Thursday, April 24, 2014

Activist Protests AES-Sonel Plans To Increase Price Of Electricity

(NewsWatch Cameroon)--An activist Delor Magellan Kamseu Kamgaing, president of the Cameroon Consumers League, has gone on an endless hunger strike to protest an imminent increase in the price per kilowatt of electricity consumed in Cameroon.
Kamgaing on day-1 of his hunger strike
Government-run Electricity Sector Regulatory Agency (ARSEL) has confirmed that a call for the price hike by the country’s sole electricity provider, AES-SONEL, will be examined soon.
ARSEL boss Jean Pierre Kédi, in an interview with local French daily Le Quotidien de L’Economie last week, said the price hike from CFA 50 F to CFA 70 F per kilowatt will allow for better maintenance of the country’s power grid and bring in new investments in the power supply sector.
An initial petition by Cameroon Consumers League (CCL) leader Kamgaing failed to cause Prime Minister Philemon Yang not to give a nod to the plan last week.
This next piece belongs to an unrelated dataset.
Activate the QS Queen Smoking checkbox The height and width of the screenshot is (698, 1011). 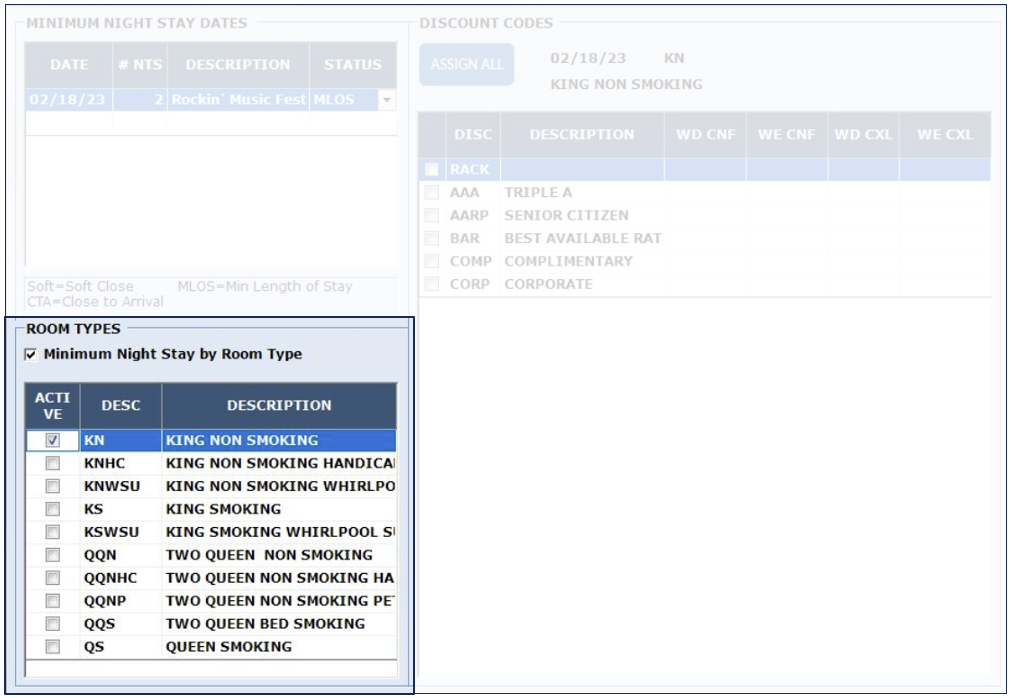pyautogui.click(x=53, y=647)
He says it is unfair and contemptuous to increase the price of such a basic necessity in a nation where crippling energy deficits have been bogging down economic growth.
Kamgaing began his hunger strike Monday April 21, 2014 in front of ARSEL headquarters in Yaoundé where he had declared he and the civil society organization he leads were against such a move during a meeting with the agency’s officials recently.
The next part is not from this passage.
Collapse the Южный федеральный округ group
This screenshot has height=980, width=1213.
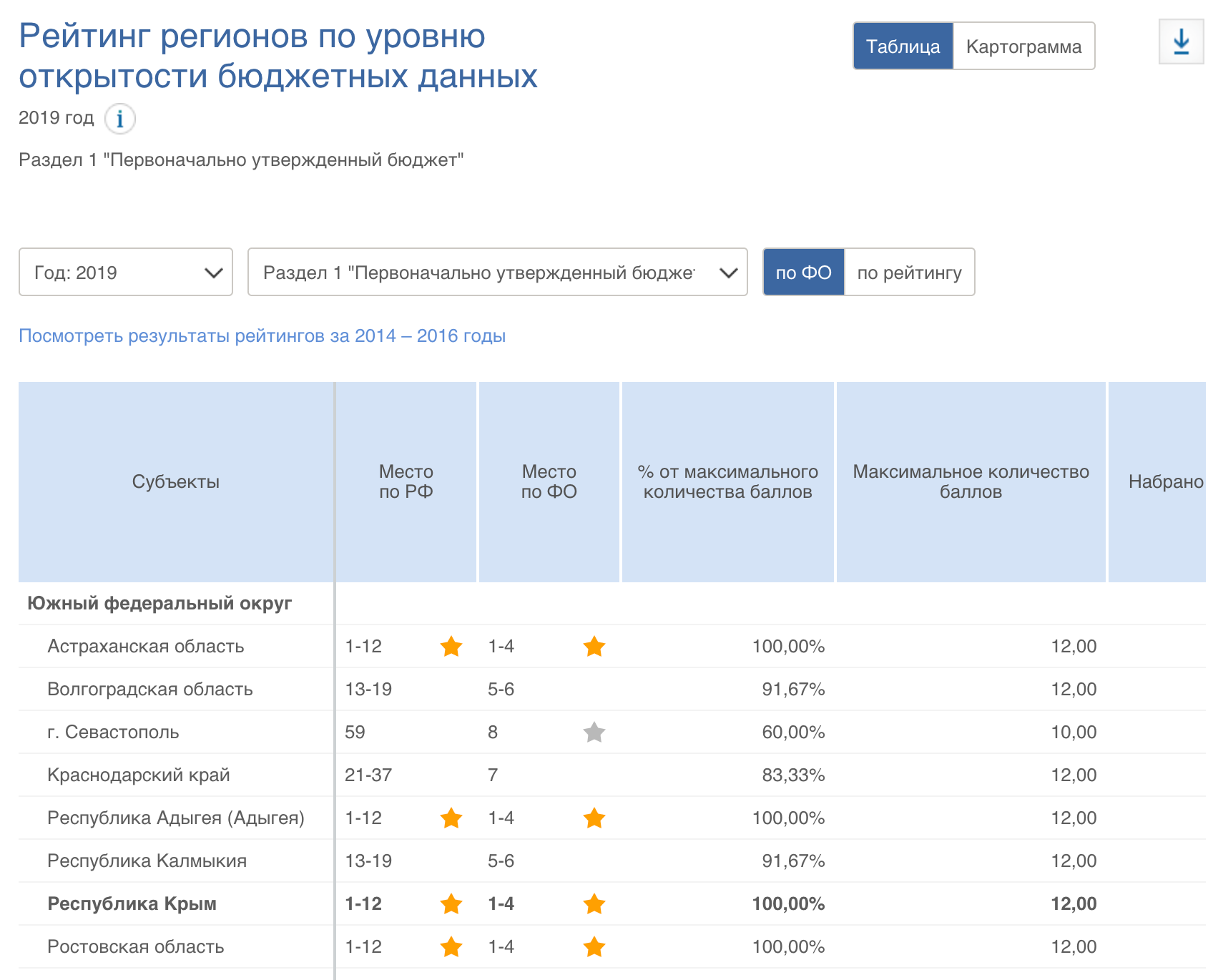point(159,604)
“Am ready to sacrifice my body and my soul for the Cameroonian cause; to go right till the end until government gives an unfavourable reply to AES-SONEL’s request,” he has said.
88 per cent of Cameroon’s 1,000 megawatt electricity generation capacity is hydroelectric.
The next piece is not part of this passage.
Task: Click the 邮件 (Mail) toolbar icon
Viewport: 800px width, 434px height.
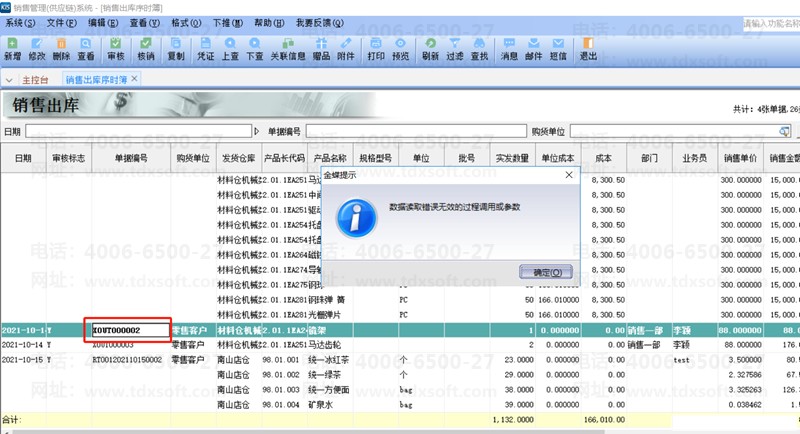Action: 534,49
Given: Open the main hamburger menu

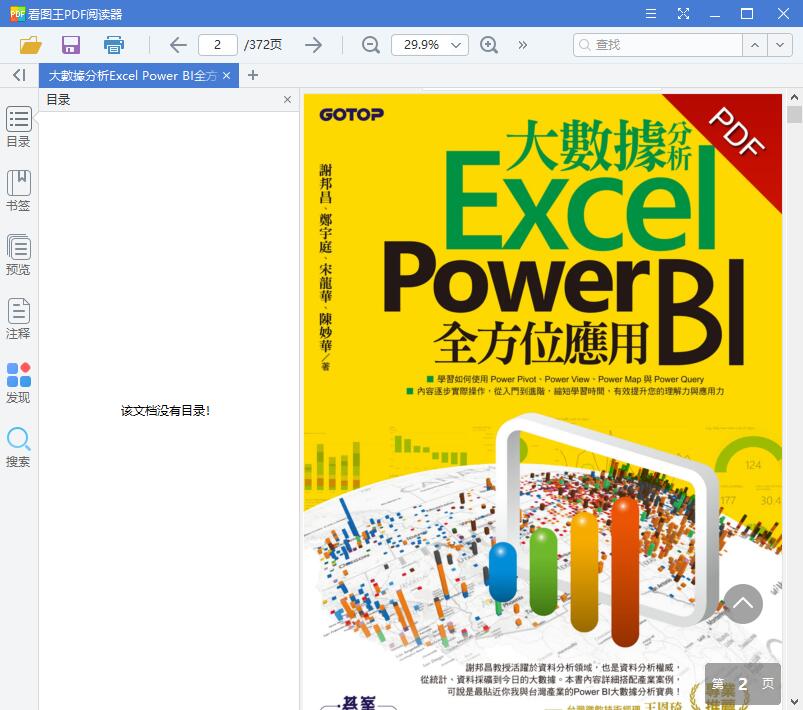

This heavy reliance on hydropower led authorities in 2011 to launch an Urgent Thermal Programme which they said would triple national power supply by 2020.
On third day (Photo from Armand Ougock, Facebook)
Since then two new gas power stations in Kribi in the South region and Logbaba in the Littoral region have not been able to adequately salvage the power insufficiency.
Cameroon possesses an estimated 500,000 megawatt of hydroelectric potential which could make the country a net electricity exporter in the future if successfully developed.